Toronto Goodlife Marathon Training: Weeks 2 and 3

2 Mar

Life has been fairly hectic lately (lots of work.  lots and lots of work.) and I never got around to posting a training update last week.  Combining weeks 2 and 3 presents an opportunity for some swell juxtaposition so let’s consider it an intentional literary device rather than pure laziness.

Without further ado, weeks 2 and 3:

Monday: Rest

Tuesday: 8 miles on the treadmill, 9 minute pace

Wednesday: Rest

Thursday: Unscheduled rest.  Legs still feeling like poo from the previous week’s long run disaster so I decided to move Thursday’s run to Friday.

Friday: 8 miles very easy on the treadmill, 10 minute pace

Saturday: 6 miles very easy on the treadmill, 10 minute pace

Sunday: #FAIL

This was supposed to be the Lake Effect Half Marathon with Britt and Laura.  I had planned on running about 2 miles as a warmup and then the race.  The race is a double out and back in a park in Syracuse, and is always a bit of a crapshoot given that it’s February.  In Syracuse.

However, no fresh snow had fallen the morning of the race and I expected the parkway to be fairly clear.

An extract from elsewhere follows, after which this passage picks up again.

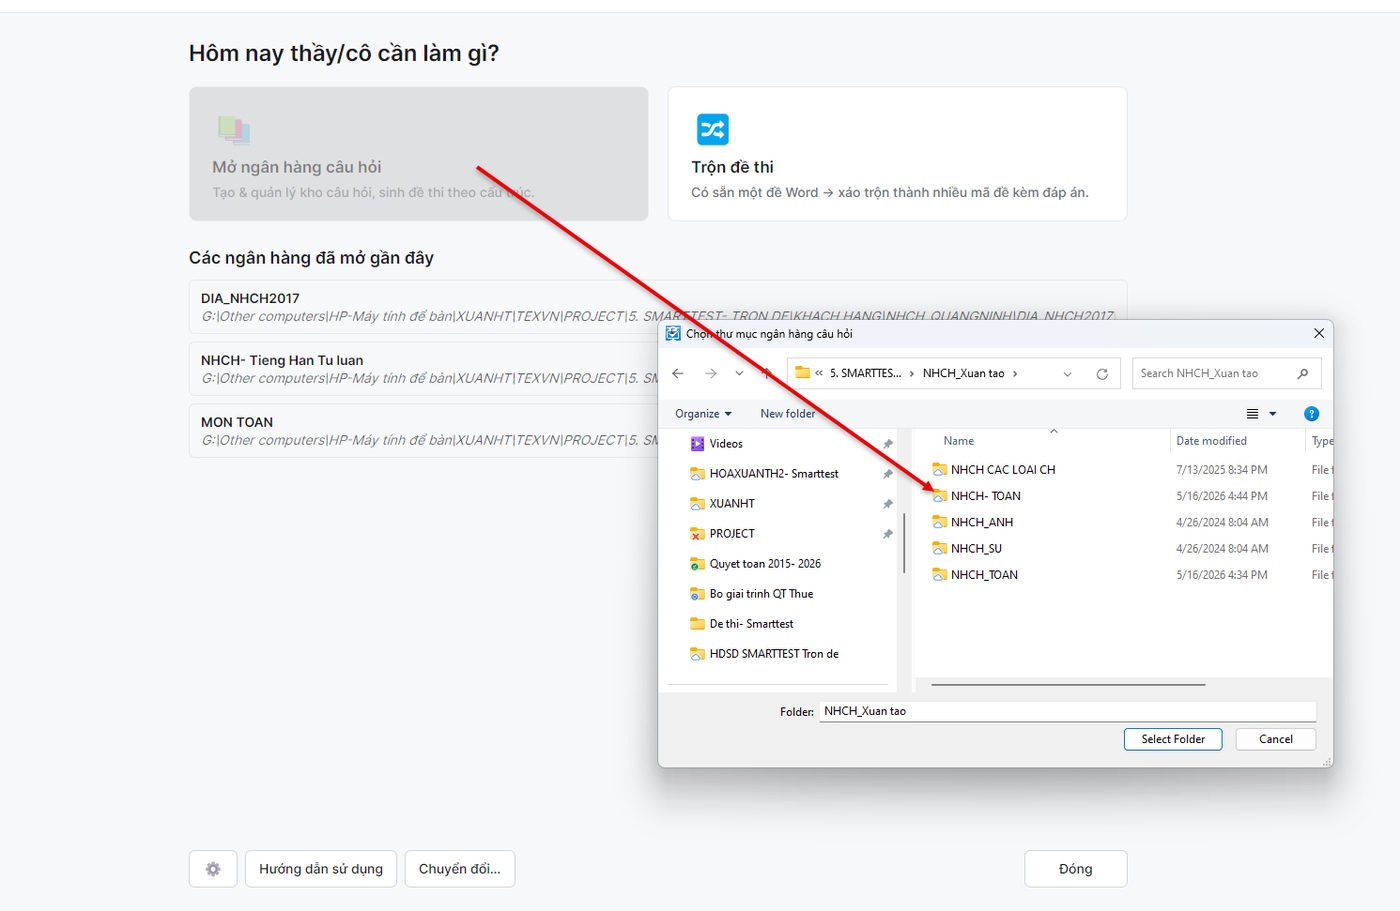The height and width of the screenshot is (911, 1400).
Task: Click the shuffle icon on Trộn đề thi card
Action: coord(712,129)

onondaga-lake-parkway-lake-effect-half-marathon

Yeah, about that.

If I had my Yaktrax with me, I would’ve run (slowly – this wouldn’t have been a day for racing).  If I hadn’t had such a disastrous run the previous week reminding me how hard it is to run on snow, ice and slush – I would’ve run.  But neither of those things were going to work in my favor (I live about 40 minutes away from the park so driving home to grab my ‘trax quickly would not have been a viable option).

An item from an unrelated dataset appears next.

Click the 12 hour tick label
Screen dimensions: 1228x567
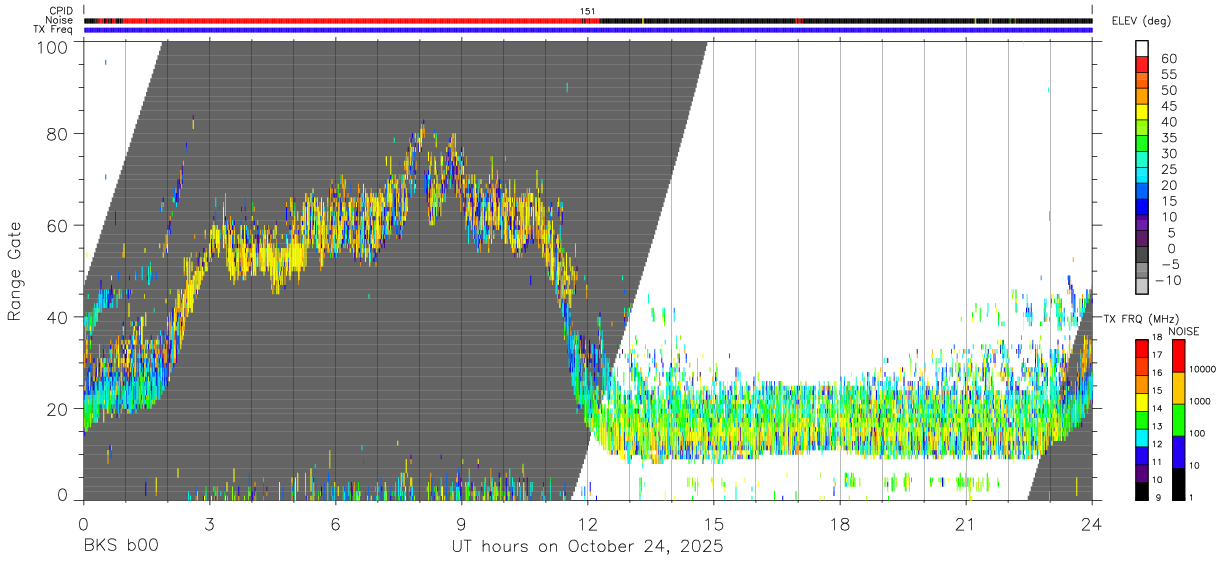tap(588, 524)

I decided to not run the race.  It didn’t feel good but I knew it was the right call.  I knew that I was only risking injury by running, even slowly.

If I was a little bit more committed, I would’ve abstained from booze brunch after and hit up the gym to get my miles done on the treadmill.  But I am me, and I am not that committed.

better-than-running

Hanging with these ladies > running 13 on a treadmill.

Total: 22 miles (yikes.)


 

I thought about running on Monday and trying to make up the missed miles, but decided to just get back on track with the plan.  A lot of this had to do with the fact that my calf and hip were still tight and bothering me a bit.

Monday: Rest

Tuesday: 6 miles on the treadmill, 9:20 pace.

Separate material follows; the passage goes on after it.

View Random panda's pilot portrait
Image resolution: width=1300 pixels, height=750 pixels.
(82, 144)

Wednesday: 8 miles on the treadmill, 9:25 pace.

Thursday: 6 miles on the treadmill, 10 minute pace.

Quick lower body strength training circuit (single leg squats, donkey kicks, wall sits, clamshells).

Friday: Rest

Saturday: 16.5 miles, 8:25 pace.

BALLER long run.  It was cold as hell (-2 real temp at the start) but for some reason, my legs were just clicking.  I had some stomach issues so it wasn’t all perfect; I couldn’t choke down any fuel on the run because of it.  That aside, everything else felt great and it was very nice to run on clear pavement and get into a good rhythm.  Very thankful for fun and fast friends to chase around for 2+ hours in the cold!

Sunday: 6 miles on the treadmill, 10 minute pace.

Strength training: bench press, biceps, triceps, fire hydrants, plank variants, single leg squats, bridges

Total: 42.5 miles


This winter has caused me to do a ton more treadmill running than I have ever done in the past, but it’s honestly working well for pace control reasons.  I have no problem setting that thing on 6.0mph while I zone out watching Netflix for 60-90 minutes.  It’s nice and comfortable, and it’s kind of fun.  If I was running outside, I would have a very tough time keeping my pace that easy.  I know I am being somewhat aggressive with my mileage increases so I feel it’s important to really keep my non-workout runs at a very easy pace to allow my body to adjust to the miles without the added load of a more aggressive pace.  So far I think it’s been helping; we’ll see how it goes as the weeks go on.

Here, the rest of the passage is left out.